«La grande preoccupazione per la Calabria è che possa esserci un rallentamento negli scambi nei mercati dell'area del Mediterraneo su cui, invece, negli ultimi anni avevamo recuperato terreno». Così il presidente di Unindustria Calabria, Aldo Ferrara, commenta con l'ANSA i possibili effetti che la guerra in Medio Oriente potrebbe produrre per l'economia regionale. «Il clima che si respira - prosegue - è di grande preoccupazione, ciò che sta avvenendo in Medio Oriente non può che creare grande apprensione. Peraltro, in un quadro internazionale reso complesso dai tanti conflitti in corso che hanno già determinato conseguenze sui mercati finanziari ed economici internazionali, non da ultimo il tema dei dazi. La preoccupazione adesso aumenta perché ad aumentare è la complessità. L'Iran è tra i primi dieci produttori di petrolio ma soprattutto controlla lo stretto di Hormuz, dove transita più di un quinto, il 20%, dell'offerta petrolifera mondiale. È chiaro che questo inevitabilmente produce uno shock sull'offerta e sul prezzo del petrolio, provoca oscillazione e volatilità su tutti gli altri mercati».

«Qualora il conflitto durasse poco - spiega Ferrara - anche gli effetti sarebbero contenuti. Contrariamente, se dovesse prolungarsi e regionalizzarsi, come sta tentando di fare l'Iran coinvolgendo anche altri Paesi, si avrebbero inevitabilmente ripercussioni in campo energetico.

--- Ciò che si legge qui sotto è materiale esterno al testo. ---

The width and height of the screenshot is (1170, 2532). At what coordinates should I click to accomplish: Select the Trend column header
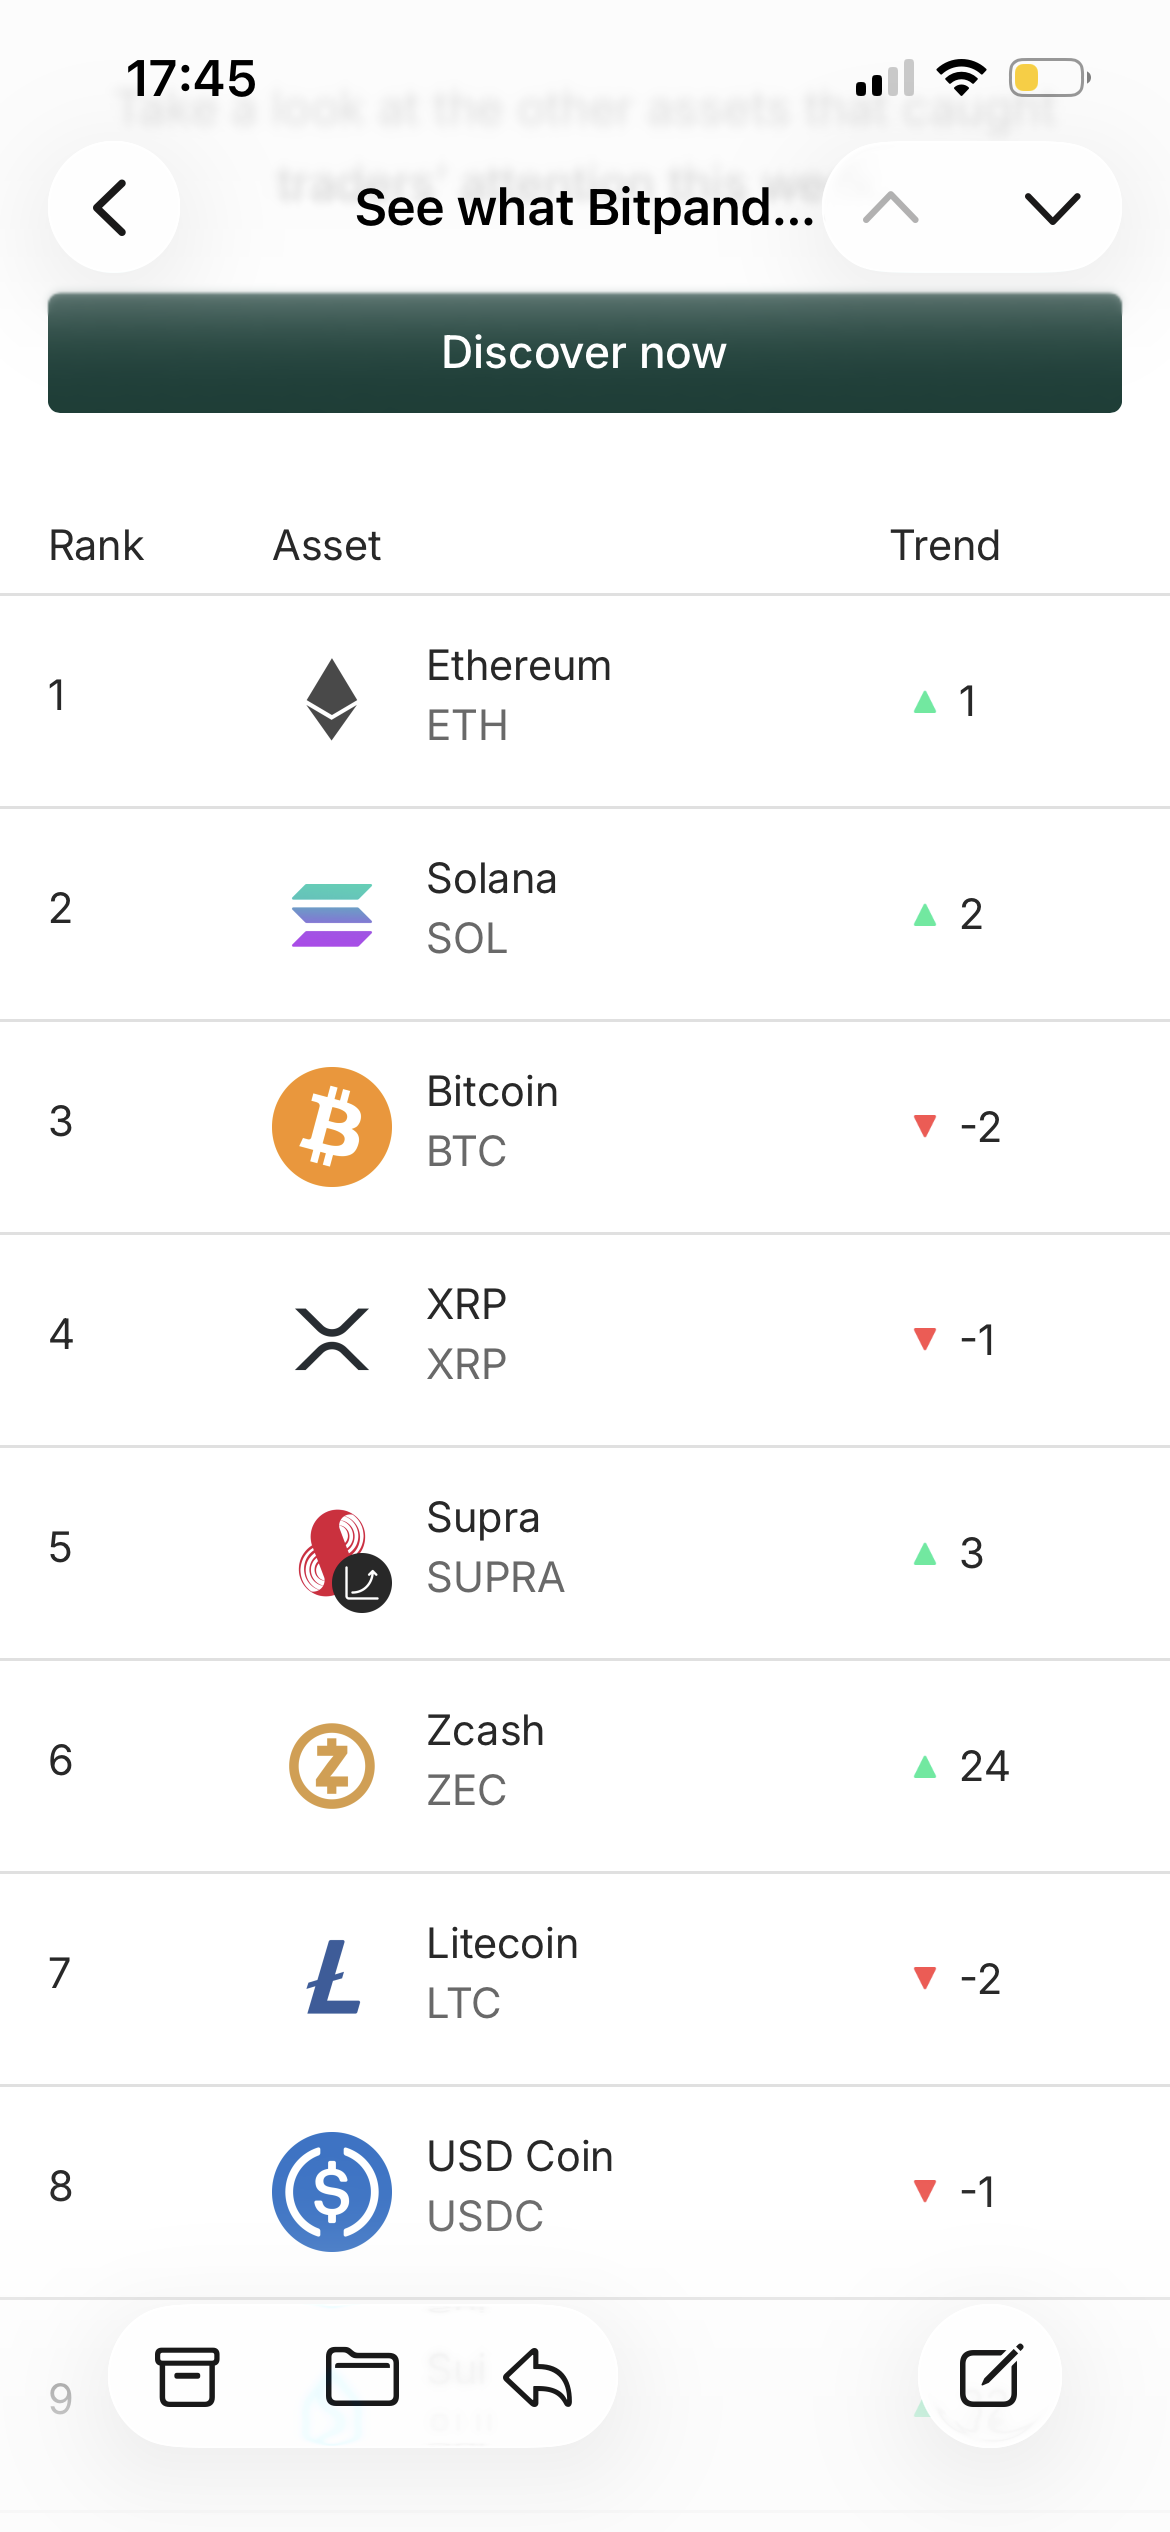(945, 546)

Siamo un Paese prevalentemente manifatturiero, privo di materie prime. Quella energetica rappresenta una delle principali voci di costo, tanto che il governo aveva adottato già in precedenza un provvedimento per calmierare i prezzi energetici per famiglie e imprese».

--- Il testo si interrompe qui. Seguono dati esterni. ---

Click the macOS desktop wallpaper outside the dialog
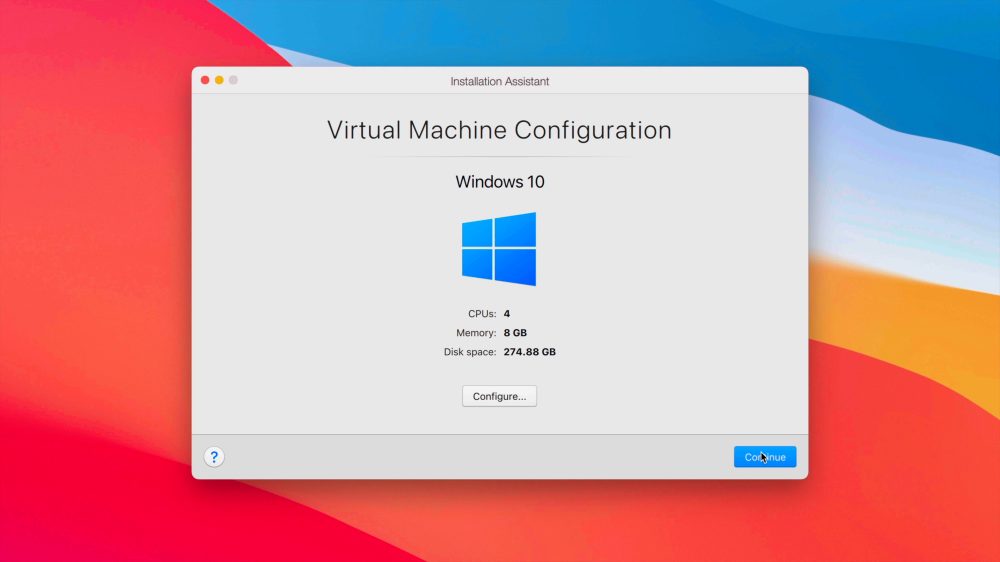 pyautogui.click(x=100, y=300)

Ulteriore elemento di preoccupazione per il presidente degli industriali calabresi è rappresentato dal possibile rallentamento degli scambi commerciali nell'area del Golfo. «La Calabria - dice - ha un export ridotto rispetto alle altre regioni, tuttavia stava conquistando terreno. Dal 2021 ha raddoppiato il proprio export ed è proprio in quell'area che avevamo iniziato a guardare con interesse puntando ad una stabilizzazione della crescita nei settori dell'agroalimentare, della meccanica e dei prodotti chimici. Proprio Unindustria aveva partecipato alla fiera di Dubai con una propria delegazione. La presenza su quei mercati si stava dimostrando un equilibratore rispetto alle tensioni generate dalle misure protezionistiche adottate dagli Stati Uniti. Il Medio Oriente si stava configurando come un mercato alternativo e di grande importanza. L'ampliamento dei rapporti commerciali stava dando i primi risultati, speriamo adesso che non vengano vanificati. È evidente che se il conflitto dovesse durare a lungo e dovesse regionalizzarsi tenuto conto delle rotte aeree e via mare potrebbe esserci un rallentamento della crescita su quei mercati».

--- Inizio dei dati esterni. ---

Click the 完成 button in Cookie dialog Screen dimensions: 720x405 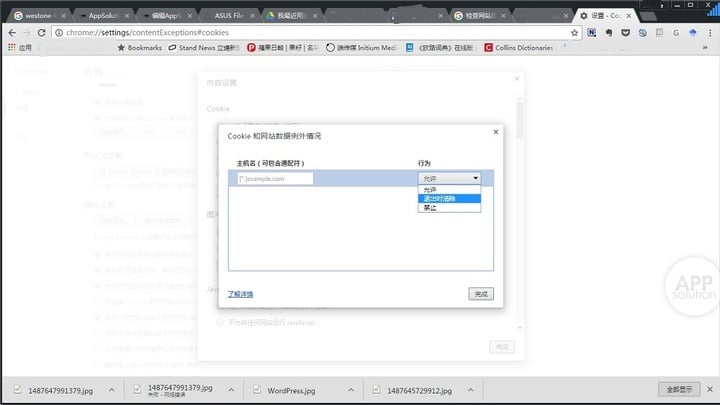481,294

In particolare a risentirne, secondo Ferrara, sarebbero i settori dell'agroalimentare, della meccanica e dei prodotti chimici: «Sono i mercati più esposti perché consolidati e in aumento dal 2021. Sarebbero potuti diventare anche una testa di ponte per altre produzione. L'obiettivo è evitare di perdere ciò che faticosamente si era ottenuto capitalizzando, al contrario, i risultati in un mercato molto promettente anche in altri settori».